Slipstones, North Yorkshire

© Rob Greenwood

"Slipstones has been a real success story and now it must stand with the best bouldering crags of the country."

Stewart Wilson- North Of England Rock Climbs, 1992

Nestled away in the beautiful unspoiled valley of Colsterdale, Slipstones was once once described in the 1989 YMC guide as,"Yorkshire's Best Kept Secret." Well the best things seldom remain a secret for long and this exquisite outcrop is now a must visit venue, enticing climbers to travel from far and wide to sample its perfect problems and spicy micro-routes. So what makes it so special?

Slipstones sunset  © GDes
Slipstones sunset
© GDes

Let's start with the premium quality gritstone, add in an abundance of eye-catching lines, challenges for everyone and a beautifully tranquil moorland setting, then you begin to get the idea. And that is only half the story. For me this place verges on the magical and I have spent many a sun-kissed winter's day working my way through the plethora of perfectly sculpted problems and routes with a group of good friends. The sort of days that remind you why you started climbing. Solitude, beauty, good company and free movement on rock. A day climbing here is a far cry from the crowds of the Peak District but equally good (well, actually it's better!)

Remember however, that it is not solely a bouldering crag. Some of the buttresses reach eight or nine metres in height and treating such climbs as boulder problems requires both competence and a steady head. Taking a rope and small rack means that many of the more lofty classics can be enjoyed in relative safety, without the thought of cratering should things not turn out as planned! Even the boulder problems should be treated with respect as many of them are high and the landings are far from perfect. A couple of pads and a spotter will not go amiss and mean that you can enjoy the job in hand.

A beautiful crag situated on the equally beautiful Masham Moor  © Rob Greenwood
A beautiful crag situated on the equally beautiful Masham Moor
© Rob Greenwood

All in all Slipstones is one of the best gritstone bouldering crags in the UK, offering some of the most sought after challenges around.

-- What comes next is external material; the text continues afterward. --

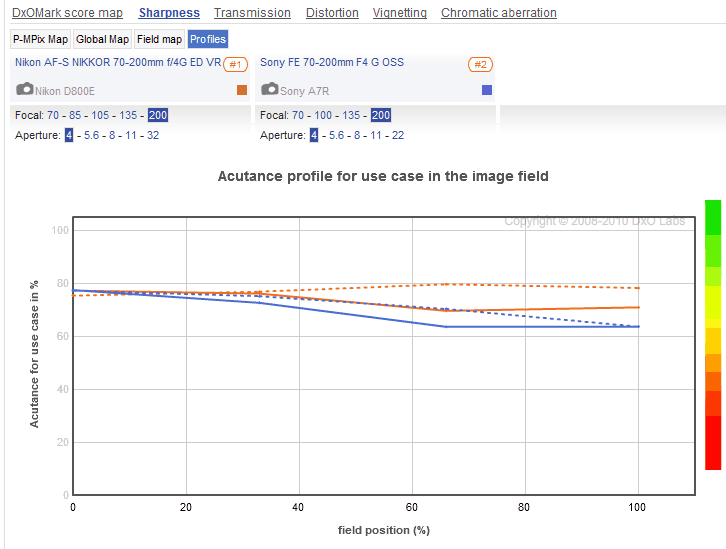Open the Distortion tab
The width and height of the screenshot is (726, 549).
pos(332,13)
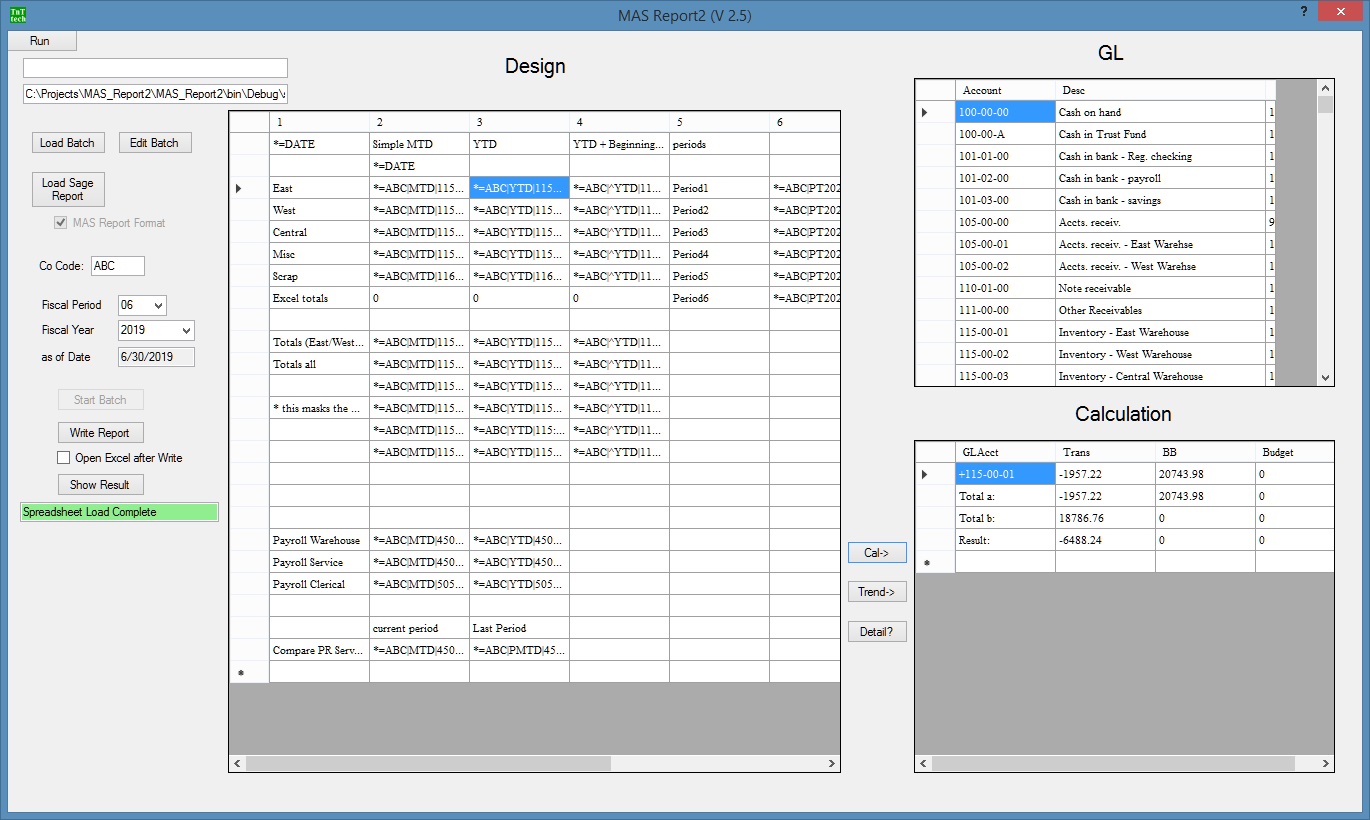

It is more popular now than ever (but not over-popular) and rightly so!

My Classic Suggestions

The crag offers something for everyone whether it be technical slabs, fly away aretes, powerful walls, or infuriating grooves. To compliment the list of popular climbs, here's my choice of some of Colsterdale's finest.

Jordan Buys attempts Lay-by Arete on an amazing December day  © Kevin Avery - UKC
Jordan Buys attempts Lay-by Arete on an amazing December day
Kevin Avery- UKC, Dec 2008
© Kevin Avery - UKC

Ste Barker on the thin groove of Lay-By  © Rob Greenwood
Ste Barker on the thin groove of Lay-By
© Rob Greenwood

"It looks easy but it's actually bloody desperate!"

Richard Kirby on Lay-by Arete


When do I go?
Climbing at Slipstones is possible all year round. The crag faces south-west and is exposed to the elements. Sunny days in summer can prove to be scorchingly hot. Calm, sunny days in winter are perfect although it can be cold with very little shelter, should the wind get up (a north wind is preferable.) The rock is very clean and dries quickly.

A single rope and small selection of cams and wires should suffice for the routes. A bouldering pad is desirable for the boulder problems as some of the landings are poor.

How do I Get There?
Teeside and Leeds/Bradford are the nearest airports, both of which are served by the usual low cost providers of Ryanair, Jet2 and Easyjet.

The crag is most easily approached by driving from the brewery town of Masham which lies on the A6108 road. From Masham take the minor road (left turn signposted Fearby and Healey) westwards into the valley of Colsterdale. Just after leaving Healey take a right turn onto a narrow road. Follow this a short way until just after a steep hill with a tight bend in it and park in a lay-by on the right. Please park responsibly and make sure all litter is taken home. From here an obvious dirt-track leads up the hill along the line of a wall to a gate. Pass through this and then take a right turn to follow the wall to a point where a vague track leads off left to the rocks.

Access Note
The landowner has been granted a dog restriction on the Open Access land at Jervaulx Moor for grouse breeding. This includes Slipstones and Brown Beck Crags.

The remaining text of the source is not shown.